Public tasking of police drones
The public won’t be able to task a police drone to be deployed, as they will be for police deployment only. We will also deploy a drone in support of another emergency service or partner agency if required where appropriate.
We will only record data (stills and video images) when there is a policing purpose, and will at all times seek to focus on the subject of the deployment and keep any collateral intrusion to a minimum.
It is widely recognised that drones flying overhead or nearby can be annoying to some people, especially if the drone is over your home or garden, however generally we do not own the airspace above our land. Anyone operating such a drone for recreational use is required to follow guidelines published by the Civil Aviation Authority. These state that the drone must not endanger anyone or anything; must be kept within sight of the operator; and must not be flown above 400 feet, in congested areas (not within 150m) or within 50 metres of a person, vehicle or building. If you think that the drone is being operated in breach of the CAA code you should firstly discuss the issue with the individual causing the problem to explain your concerns.
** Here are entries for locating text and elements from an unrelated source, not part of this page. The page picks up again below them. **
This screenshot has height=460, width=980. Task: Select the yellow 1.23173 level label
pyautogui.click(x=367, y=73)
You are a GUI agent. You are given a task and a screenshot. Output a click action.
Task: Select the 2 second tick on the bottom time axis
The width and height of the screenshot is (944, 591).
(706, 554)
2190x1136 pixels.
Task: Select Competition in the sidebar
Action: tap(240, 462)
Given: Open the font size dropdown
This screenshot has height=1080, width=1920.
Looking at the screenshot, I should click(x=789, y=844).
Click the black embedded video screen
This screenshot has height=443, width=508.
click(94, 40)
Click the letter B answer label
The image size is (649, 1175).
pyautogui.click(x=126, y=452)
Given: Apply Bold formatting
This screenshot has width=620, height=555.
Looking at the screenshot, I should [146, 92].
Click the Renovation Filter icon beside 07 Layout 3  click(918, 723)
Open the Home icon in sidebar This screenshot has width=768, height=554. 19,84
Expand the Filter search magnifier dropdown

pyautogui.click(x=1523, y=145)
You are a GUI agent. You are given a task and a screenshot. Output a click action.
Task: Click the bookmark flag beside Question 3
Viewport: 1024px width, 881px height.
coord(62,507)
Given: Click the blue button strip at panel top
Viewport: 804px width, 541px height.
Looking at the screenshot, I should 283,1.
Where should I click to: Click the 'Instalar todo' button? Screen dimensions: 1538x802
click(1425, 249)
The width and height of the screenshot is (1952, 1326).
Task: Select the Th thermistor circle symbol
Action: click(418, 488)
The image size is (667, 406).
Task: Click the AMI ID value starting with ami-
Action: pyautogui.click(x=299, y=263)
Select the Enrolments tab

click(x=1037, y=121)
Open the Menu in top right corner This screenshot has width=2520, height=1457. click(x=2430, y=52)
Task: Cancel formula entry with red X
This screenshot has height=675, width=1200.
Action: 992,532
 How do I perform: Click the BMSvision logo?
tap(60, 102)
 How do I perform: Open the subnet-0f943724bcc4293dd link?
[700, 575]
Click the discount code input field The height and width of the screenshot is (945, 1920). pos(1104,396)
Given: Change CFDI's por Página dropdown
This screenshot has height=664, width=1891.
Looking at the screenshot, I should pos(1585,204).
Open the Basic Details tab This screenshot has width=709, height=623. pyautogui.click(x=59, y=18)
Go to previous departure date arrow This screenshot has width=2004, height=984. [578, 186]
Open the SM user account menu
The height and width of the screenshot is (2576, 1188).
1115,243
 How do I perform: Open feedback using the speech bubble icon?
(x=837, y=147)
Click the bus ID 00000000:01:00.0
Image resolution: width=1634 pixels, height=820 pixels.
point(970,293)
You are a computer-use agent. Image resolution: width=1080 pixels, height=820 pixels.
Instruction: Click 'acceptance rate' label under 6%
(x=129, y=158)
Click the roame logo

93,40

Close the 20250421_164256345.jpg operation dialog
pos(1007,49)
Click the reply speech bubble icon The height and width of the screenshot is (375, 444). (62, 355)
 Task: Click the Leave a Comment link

As a last resort, notify your local police service. See the CAA website for further guidance.
Drone footage of you or your property
The police drone will only record data (either stills or video images) if there is a policing purpose for it. In the same way the police helicopter might be over or near your home, it does not necessarily mean it is recording images, or even that it is observing you or your property.
Any data recorded will only be retained if there is a requirement, and thereafter will be retained subject to relevant legislation governing its retention or disposal.
The Freedom of Information Act 2000 gives a general right of access to all types of recorded information held by public authorities, sets out exemptions from that right and places a number of obligations on public authorities. Data Protection legislation gives an individual the right to have a copy of any personal data held about them by North Wales Police, unless an exemption applies. It is limited to information relating to the applicant only and will not give access to information relating to other individuals.
Concerts, football matches and public events
An operator must not fly over or within 150m of any organized event of over 1000 people. In order to fly over congested areas or crowds the operator must either have special permission.